_DESCRIPTION OF THE TASK_
Word for word, restate the entries below from their first line through the line that contains "Zoom in on the".
+++ RECORD SET +++
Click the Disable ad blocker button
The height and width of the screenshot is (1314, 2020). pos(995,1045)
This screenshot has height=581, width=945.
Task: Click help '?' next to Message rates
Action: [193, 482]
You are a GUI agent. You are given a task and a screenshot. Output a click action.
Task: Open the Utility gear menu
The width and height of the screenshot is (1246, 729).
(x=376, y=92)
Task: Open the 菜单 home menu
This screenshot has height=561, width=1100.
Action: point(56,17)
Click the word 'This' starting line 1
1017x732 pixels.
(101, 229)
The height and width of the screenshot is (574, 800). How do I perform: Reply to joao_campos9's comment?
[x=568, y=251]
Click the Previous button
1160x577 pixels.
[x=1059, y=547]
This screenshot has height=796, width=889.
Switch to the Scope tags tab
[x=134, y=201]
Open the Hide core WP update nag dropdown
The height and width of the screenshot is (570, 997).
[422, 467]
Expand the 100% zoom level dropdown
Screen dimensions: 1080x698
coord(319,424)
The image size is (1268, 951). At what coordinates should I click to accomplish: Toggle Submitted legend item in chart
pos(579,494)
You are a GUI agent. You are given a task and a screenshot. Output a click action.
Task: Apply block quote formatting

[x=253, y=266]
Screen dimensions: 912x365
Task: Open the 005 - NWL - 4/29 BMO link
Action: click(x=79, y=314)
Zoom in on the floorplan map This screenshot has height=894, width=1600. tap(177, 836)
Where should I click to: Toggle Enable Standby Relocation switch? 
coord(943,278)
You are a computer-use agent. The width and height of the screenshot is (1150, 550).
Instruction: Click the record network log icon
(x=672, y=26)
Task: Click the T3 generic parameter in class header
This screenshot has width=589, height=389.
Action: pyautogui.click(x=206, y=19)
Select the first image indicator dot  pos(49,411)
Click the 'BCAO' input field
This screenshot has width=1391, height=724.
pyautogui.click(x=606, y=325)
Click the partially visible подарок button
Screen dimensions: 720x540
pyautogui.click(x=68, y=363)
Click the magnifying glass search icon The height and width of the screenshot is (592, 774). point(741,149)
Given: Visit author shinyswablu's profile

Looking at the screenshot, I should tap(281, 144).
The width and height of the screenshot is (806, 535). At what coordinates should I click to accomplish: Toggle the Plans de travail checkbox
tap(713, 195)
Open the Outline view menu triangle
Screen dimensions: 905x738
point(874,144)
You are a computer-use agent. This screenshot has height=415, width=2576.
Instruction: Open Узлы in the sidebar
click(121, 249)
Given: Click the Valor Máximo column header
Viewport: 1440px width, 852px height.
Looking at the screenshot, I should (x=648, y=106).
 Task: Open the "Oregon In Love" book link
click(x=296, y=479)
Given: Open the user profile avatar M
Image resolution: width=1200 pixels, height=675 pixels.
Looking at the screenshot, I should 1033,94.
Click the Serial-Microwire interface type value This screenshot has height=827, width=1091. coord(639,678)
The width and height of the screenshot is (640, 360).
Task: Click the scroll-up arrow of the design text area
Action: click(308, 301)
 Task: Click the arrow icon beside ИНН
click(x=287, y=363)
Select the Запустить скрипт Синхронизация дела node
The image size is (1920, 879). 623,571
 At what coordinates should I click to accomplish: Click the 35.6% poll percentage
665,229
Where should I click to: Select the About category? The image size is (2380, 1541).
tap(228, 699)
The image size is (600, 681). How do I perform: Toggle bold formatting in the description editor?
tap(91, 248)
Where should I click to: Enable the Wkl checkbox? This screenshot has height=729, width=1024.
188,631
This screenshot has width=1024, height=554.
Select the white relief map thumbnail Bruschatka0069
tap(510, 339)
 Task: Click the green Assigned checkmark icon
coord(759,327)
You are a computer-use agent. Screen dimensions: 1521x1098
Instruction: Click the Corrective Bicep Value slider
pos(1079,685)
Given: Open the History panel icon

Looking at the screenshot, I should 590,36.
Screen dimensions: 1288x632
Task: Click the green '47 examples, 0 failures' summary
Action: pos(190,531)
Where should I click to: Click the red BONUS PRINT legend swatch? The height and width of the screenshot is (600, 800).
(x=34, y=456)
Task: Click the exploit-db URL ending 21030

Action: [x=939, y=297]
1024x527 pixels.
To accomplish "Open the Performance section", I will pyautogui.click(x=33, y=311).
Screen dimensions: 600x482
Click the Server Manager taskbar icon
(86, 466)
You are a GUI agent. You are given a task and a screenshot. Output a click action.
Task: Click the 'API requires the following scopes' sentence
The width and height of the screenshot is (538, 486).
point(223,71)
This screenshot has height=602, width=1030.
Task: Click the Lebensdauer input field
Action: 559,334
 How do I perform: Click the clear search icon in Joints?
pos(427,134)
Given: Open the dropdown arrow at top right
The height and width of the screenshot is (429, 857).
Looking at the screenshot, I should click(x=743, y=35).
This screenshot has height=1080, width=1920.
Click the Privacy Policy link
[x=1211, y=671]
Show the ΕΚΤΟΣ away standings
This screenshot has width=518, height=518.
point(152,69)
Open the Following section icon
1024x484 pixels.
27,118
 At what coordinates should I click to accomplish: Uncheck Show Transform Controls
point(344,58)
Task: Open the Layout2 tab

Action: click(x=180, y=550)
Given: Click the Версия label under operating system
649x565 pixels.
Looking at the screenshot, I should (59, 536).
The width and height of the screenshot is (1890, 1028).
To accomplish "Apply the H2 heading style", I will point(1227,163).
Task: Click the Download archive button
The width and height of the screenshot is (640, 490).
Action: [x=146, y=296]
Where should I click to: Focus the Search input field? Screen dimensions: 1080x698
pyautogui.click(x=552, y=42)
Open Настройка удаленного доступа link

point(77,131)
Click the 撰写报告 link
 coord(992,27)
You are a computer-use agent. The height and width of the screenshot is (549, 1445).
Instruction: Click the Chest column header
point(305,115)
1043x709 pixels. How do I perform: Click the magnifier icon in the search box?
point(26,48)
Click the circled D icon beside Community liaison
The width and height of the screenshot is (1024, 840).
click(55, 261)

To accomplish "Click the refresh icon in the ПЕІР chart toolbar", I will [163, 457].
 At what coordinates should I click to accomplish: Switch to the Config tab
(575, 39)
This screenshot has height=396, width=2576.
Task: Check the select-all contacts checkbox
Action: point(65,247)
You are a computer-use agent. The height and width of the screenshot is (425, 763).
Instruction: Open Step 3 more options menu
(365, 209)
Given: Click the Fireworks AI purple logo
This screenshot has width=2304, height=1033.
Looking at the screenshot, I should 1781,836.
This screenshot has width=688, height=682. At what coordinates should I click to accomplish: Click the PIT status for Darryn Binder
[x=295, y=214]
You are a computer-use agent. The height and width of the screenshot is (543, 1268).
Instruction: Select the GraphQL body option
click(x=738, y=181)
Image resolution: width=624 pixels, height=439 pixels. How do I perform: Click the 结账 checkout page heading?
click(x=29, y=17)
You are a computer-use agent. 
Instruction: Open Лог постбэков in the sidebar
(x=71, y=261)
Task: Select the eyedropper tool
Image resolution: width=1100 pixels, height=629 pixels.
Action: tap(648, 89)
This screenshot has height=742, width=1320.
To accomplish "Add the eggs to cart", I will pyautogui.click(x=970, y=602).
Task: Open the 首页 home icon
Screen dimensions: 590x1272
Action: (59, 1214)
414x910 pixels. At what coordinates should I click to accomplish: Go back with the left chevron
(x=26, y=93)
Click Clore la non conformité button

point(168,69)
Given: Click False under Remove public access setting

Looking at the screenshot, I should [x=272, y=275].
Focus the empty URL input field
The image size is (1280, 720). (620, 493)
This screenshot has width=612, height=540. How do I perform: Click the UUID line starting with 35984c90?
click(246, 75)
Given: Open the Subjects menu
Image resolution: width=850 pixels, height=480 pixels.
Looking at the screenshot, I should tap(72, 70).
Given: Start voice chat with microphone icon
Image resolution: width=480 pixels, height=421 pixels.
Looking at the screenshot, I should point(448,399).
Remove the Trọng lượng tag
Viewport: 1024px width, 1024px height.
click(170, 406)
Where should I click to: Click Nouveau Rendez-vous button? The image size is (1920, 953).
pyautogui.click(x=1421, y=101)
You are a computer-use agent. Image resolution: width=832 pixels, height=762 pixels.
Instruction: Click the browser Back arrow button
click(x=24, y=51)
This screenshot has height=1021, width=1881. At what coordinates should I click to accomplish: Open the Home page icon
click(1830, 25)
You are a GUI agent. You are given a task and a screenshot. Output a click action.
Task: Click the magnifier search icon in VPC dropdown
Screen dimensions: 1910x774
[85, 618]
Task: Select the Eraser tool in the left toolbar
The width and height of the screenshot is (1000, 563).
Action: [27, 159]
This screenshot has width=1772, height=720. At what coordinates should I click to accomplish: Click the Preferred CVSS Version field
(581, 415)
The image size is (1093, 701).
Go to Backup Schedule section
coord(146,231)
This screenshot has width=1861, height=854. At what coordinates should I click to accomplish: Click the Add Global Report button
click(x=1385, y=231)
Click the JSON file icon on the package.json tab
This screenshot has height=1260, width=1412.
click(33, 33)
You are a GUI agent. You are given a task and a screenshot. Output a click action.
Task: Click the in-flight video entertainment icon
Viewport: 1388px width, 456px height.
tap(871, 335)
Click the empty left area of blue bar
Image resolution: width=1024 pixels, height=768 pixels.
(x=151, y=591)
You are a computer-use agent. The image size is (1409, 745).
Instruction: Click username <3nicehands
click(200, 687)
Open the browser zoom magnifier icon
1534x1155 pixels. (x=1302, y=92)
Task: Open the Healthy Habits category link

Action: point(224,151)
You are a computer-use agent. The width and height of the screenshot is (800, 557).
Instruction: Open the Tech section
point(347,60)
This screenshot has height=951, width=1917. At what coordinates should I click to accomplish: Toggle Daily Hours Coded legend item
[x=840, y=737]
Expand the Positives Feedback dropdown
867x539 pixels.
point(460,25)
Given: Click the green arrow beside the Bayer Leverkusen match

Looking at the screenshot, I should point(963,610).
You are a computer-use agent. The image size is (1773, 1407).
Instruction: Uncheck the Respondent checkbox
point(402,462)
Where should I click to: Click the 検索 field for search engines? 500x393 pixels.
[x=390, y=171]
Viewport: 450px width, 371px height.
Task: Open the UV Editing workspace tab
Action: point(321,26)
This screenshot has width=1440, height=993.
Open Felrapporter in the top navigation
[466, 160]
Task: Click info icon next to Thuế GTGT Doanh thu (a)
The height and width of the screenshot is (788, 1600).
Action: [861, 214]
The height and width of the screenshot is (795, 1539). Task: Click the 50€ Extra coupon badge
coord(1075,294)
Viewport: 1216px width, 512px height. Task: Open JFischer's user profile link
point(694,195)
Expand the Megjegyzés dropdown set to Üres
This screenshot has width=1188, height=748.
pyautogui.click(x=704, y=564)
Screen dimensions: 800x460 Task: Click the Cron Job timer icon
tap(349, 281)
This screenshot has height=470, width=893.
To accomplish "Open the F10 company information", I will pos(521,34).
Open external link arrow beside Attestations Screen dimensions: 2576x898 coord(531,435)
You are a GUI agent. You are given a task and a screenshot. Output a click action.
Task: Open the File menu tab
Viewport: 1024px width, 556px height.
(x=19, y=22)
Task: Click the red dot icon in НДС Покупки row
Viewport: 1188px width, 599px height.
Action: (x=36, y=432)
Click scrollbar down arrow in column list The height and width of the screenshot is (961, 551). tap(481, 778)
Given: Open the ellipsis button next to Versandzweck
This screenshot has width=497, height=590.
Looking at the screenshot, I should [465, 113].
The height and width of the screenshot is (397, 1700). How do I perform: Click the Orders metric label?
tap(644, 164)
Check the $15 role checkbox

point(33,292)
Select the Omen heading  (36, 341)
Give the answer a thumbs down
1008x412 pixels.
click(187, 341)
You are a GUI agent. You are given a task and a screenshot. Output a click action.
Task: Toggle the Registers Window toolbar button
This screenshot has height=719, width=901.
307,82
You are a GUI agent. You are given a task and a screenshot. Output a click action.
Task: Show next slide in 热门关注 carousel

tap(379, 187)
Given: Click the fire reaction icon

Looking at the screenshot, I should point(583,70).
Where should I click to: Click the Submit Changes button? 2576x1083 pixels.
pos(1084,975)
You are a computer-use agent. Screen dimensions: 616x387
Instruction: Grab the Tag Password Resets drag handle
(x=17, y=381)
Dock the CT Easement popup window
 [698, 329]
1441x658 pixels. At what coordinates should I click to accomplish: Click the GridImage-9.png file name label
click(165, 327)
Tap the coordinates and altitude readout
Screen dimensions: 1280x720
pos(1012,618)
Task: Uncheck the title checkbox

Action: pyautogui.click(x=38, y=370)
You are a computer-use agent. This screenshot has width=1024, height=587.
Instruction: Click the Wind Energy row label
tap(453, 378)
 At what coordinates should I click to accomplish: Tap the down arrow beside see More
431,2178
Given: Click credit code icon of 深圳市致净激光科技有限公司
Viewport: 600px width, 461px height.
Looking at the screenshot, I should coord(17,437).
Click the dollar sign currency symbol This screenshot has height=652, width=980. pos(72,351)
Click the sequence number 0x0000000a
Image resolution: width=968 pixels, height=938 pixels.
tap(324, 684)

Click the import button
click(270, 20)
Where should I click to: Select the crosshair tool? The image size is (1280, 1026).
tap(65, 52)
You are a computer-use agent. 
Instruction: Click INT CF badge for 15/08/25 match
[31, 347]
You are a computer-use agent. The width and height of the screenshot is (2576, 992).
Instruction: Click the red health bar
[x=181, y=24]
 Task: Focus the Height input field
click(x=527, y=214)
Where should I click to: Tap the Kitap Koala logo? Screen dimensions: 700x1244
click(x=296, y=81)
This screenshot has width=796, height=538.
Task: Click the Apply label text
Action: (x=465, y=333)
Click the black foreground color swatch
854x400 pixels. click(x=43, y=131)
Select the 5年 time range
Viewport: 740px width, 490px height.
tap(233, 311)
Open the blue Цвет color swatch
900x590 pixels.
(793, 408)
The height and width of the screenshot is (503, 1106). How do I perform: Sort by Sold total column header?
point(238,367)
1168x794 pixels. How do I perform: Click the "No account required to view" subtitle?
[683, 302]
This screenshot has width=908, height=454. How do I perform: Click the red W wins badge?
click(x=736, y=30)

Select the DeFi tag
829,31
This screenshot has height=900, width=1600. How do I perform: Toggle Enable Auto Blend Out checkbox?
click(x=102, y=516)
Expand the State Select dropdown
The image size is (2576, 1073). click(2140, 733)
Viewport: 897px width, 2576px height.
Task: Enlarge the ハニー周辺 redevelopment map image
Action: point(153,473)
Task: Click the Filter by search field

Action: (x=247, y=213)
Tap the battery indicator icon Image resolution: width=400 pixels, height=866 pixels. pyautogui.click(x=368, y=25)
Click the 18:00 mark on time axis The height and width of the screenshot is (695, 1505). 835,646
+++
_RESULT OF THIS TASK_
Click the Disable ad blocker button
The height and width of the screenshot is (1314, 2020). pos(995,1045)
This screenshot has height=581, width=945.
Task: Click help '?' next to Message rates
Action: [193, 482]
You are a GUI agent. You are given a task and a screenshot. Output a click action.
Task: Open the Utility gear menu
The width and height of the screenshot is (1246, 729).
(x=376, y=92)
Task: Open the 菜单 home menu
This screenshot has height=561, width=1100.
Action: point(56,17)
Click the word 'This' starting line 1
1017x732 pixels.
(101, 229)
The height and width of the screenshot is (574, 800). How do I perform: Reply to joao_campos9's comment?
[x=568, y=251]
Click the Previous button
1160x577 pixels.
[x=1059, y=547]
This screenshot has height=796, width=889.
Switch to the Scope tags tab
[x=134, y=201]
Open the Hide core WP update nag dropdown
The height and width of the screenshot is (570, 997).
[422, 467]
Expand the 100% zoom level dropdown
Screen dimensions: 1080x698
coord(319,424)
The image size is (1268, 951). At what coordinates should I click to accomplish: Toggle Submitted legend item in chart
pos(579,494)
You are a GUI agent. You are given a task and a screenshot. Output a click action.
Task: Apply block quote formatting

[x=253, y=266]
Screen dimensions: 912x365
Task: Open the 005 - NWL - 4/29 BMO link
Action: click(x=79, y=314)
Zoom in on the floorplan map This screenshot has height=894, width=1600. tap(177, 836)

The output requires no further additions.